The increasing number of Federal Trade Commission (FTC) enforcement actions in recent years against high-profile companies like Google, Facebook and Twitter for alleged privacy breaches — and the penalties imposed by the FTC, including 20 years of FTC supervision and a record $22.5 million civil penalty against Google — should make companies take a long, hard look at their privacy policies and how they handle their consumers’ personal information.
But the courts have recently provided another reason to be concerned. In one of the largest privacy class action suits ever filed, the 7th Circuit in Harris v. comScore allowed a class action to proceed against an online data research company for alleged violations of federal privacy statutes, including the Stored Communications Act (SCA) and the Electronic Communications Privacy Act (ECPA). At the heart of the complaint was the plaintiff’s claim that comScore’s software collected more personal information about its users than was disclosed in the company’s terms of service and that the company secretly sold this information to third parties, who in turn used the data for marketing research.

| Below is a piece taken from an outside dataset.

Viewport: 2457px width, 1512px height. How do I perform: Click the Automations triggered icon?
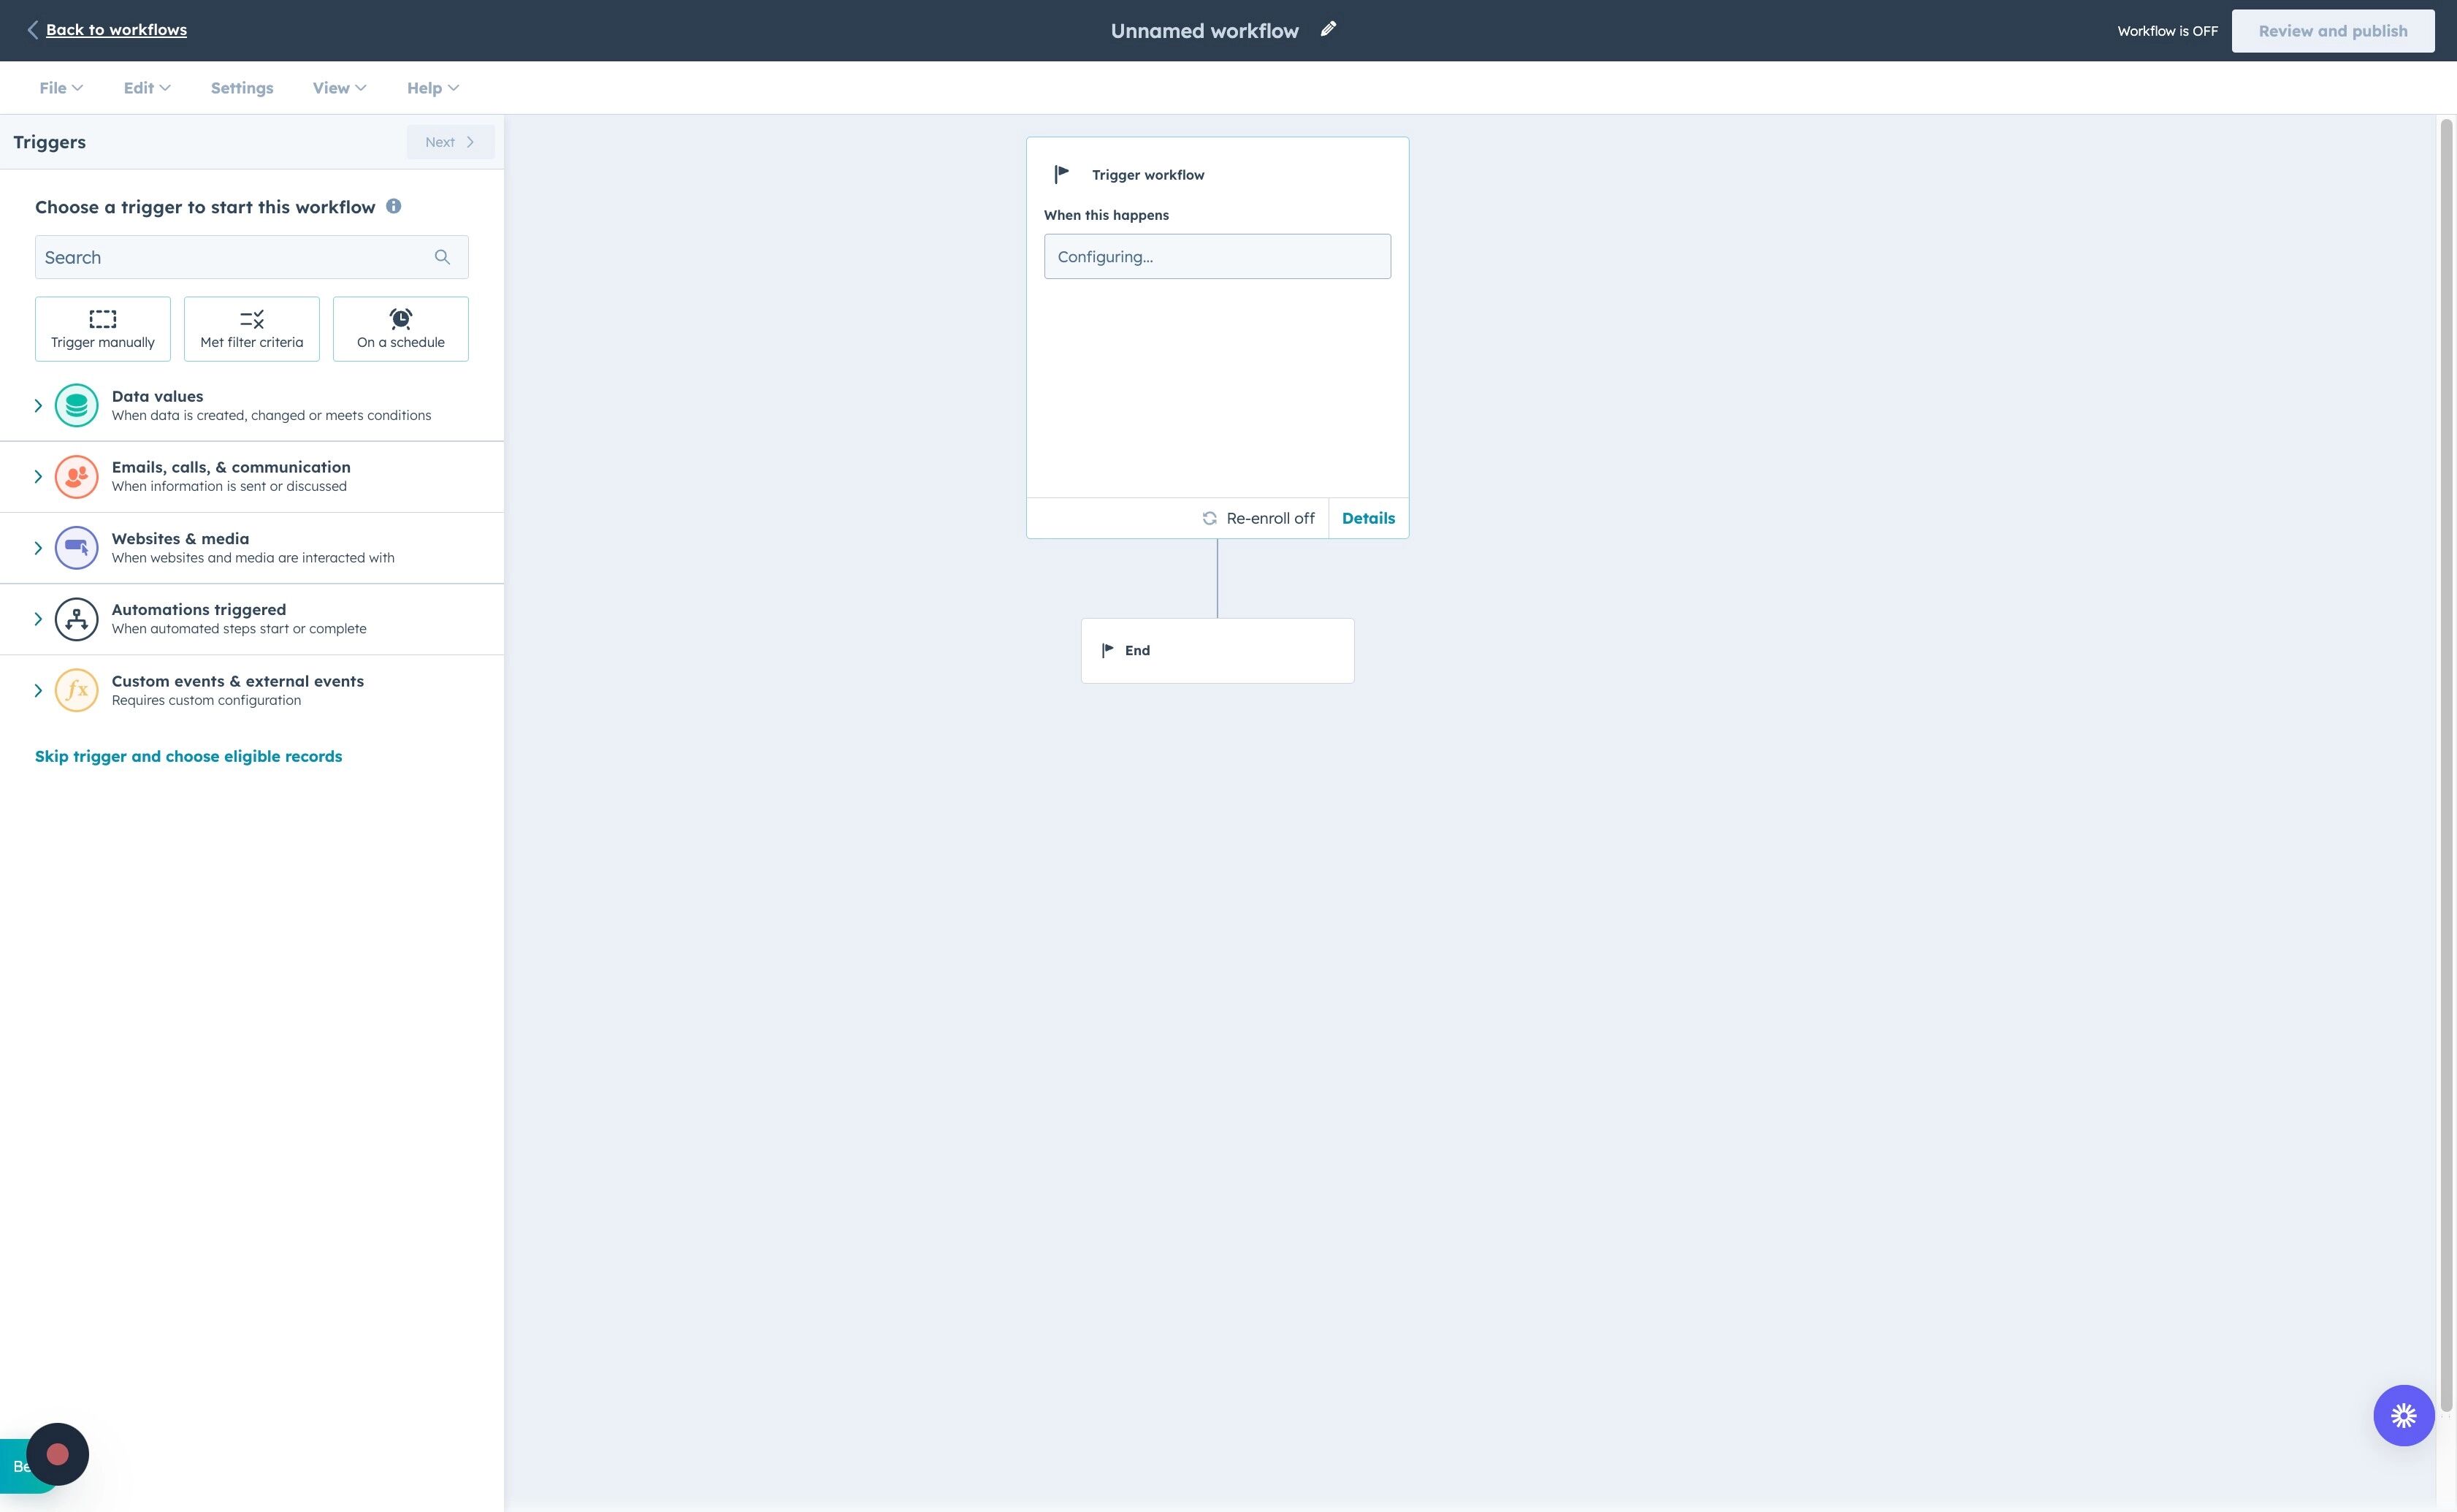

The holding in comScore may signal a change in this area of the law: Until recently, courts have generally found that putative class members lack standing to pursue class actions where there is no evidence of actual harm, and therefore plaintiffs had difficulty in surviving motions to dismiss in privacy breach cases. In comScore, however, the court rejected the research company’s argument that the class was unmanageable because each plaintiff had to prove actual damages. The court instead held that the damages claimed were statutory in nature and thus easily ascertainable in a class proceeding, with no need for individual showings of injury. The SCA, for example, provides a minimum statutory fine of $1,000 for a violation, while the ECPA provides a statutory penalty range of $50 to $10,000.
With the stakes so high, companies should, at a minimum, take the following steps to limit the potential risk for privacy breach claims.
- Monitor all representations made by or on behalf of your company about its privacy policies, and periodically compare these promises to what is done in practice. If the promises change, your policy needs to change. And if the change is material, it cannot be made retroactively unless consumers expressly opt in to the change.
- Ensure that your company abides by all of its privacy promises and establish stated consequences for failure to comply.
- Collect only personal information that is reasonably necessary for your business to provide goods or services to the consumer, and don’t retain personal information beyond what is reasonably necessary to complete a transaction or provide a service.